------ Data under study ------

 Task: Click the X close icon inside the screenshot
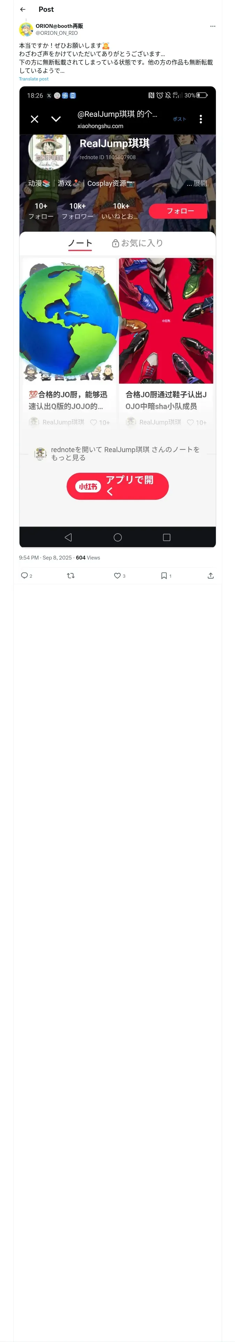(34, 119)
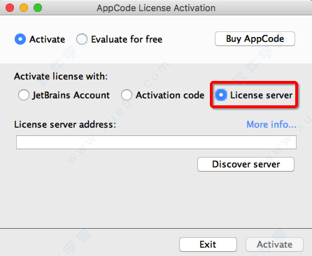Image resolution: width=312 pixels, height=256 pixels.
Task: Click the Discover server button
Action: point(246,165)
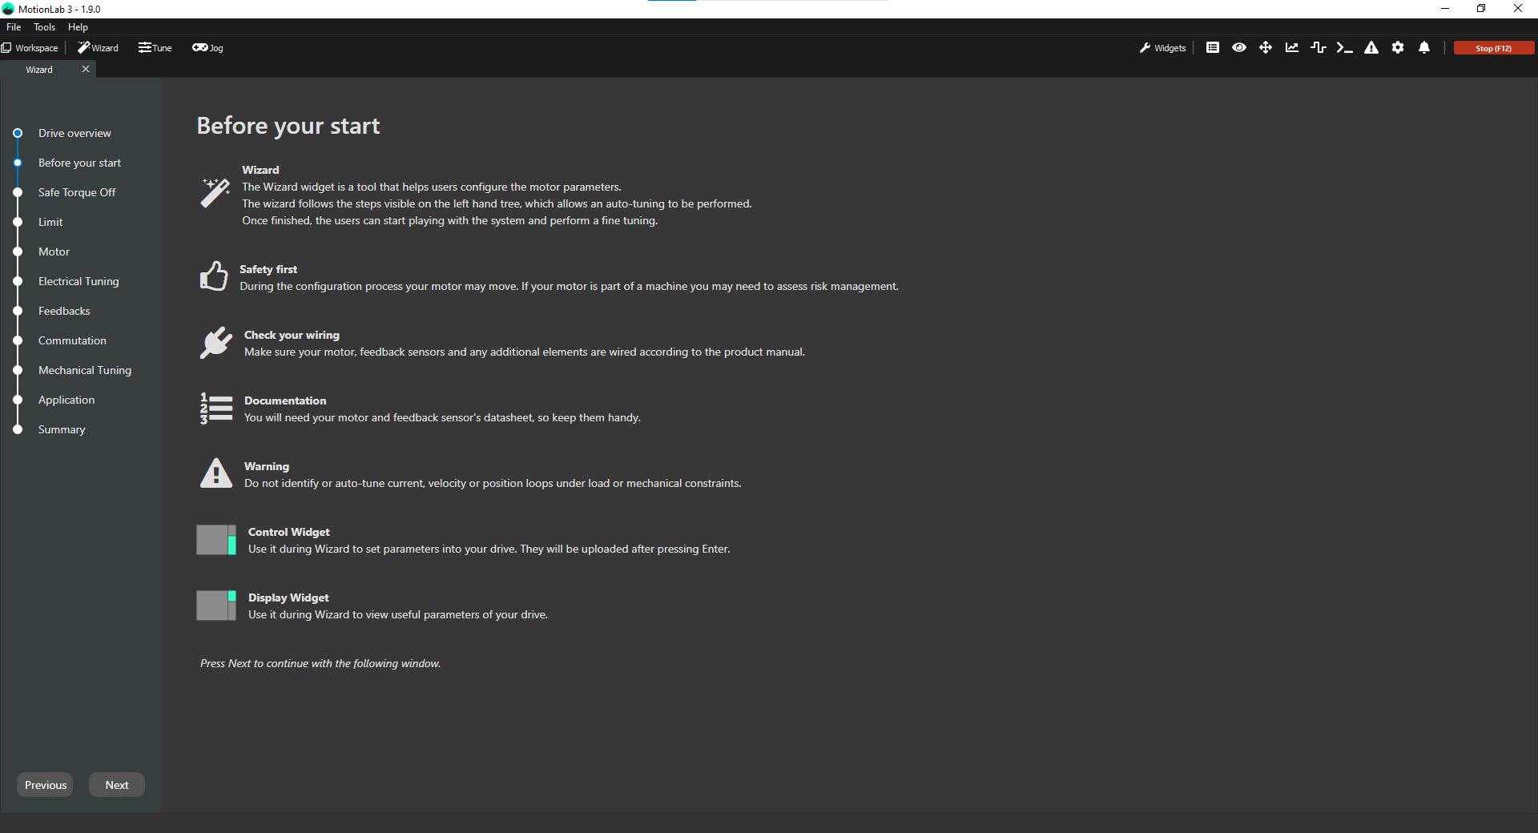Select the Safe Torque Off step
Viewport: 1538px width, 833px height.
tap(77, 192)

------

Reproduce each record from above exactly; pictures do not belong in the copy.

 Task: Click the X close icon inside the screenshot
(34, 119)
Image resolution: width=312 pixels, height=256 pixels.
Task: Click the Discover server button
Action: point(246,165)
Select the Safe Torque Off step
Viewport: 1538px width, 833px height.
tap(77, 192)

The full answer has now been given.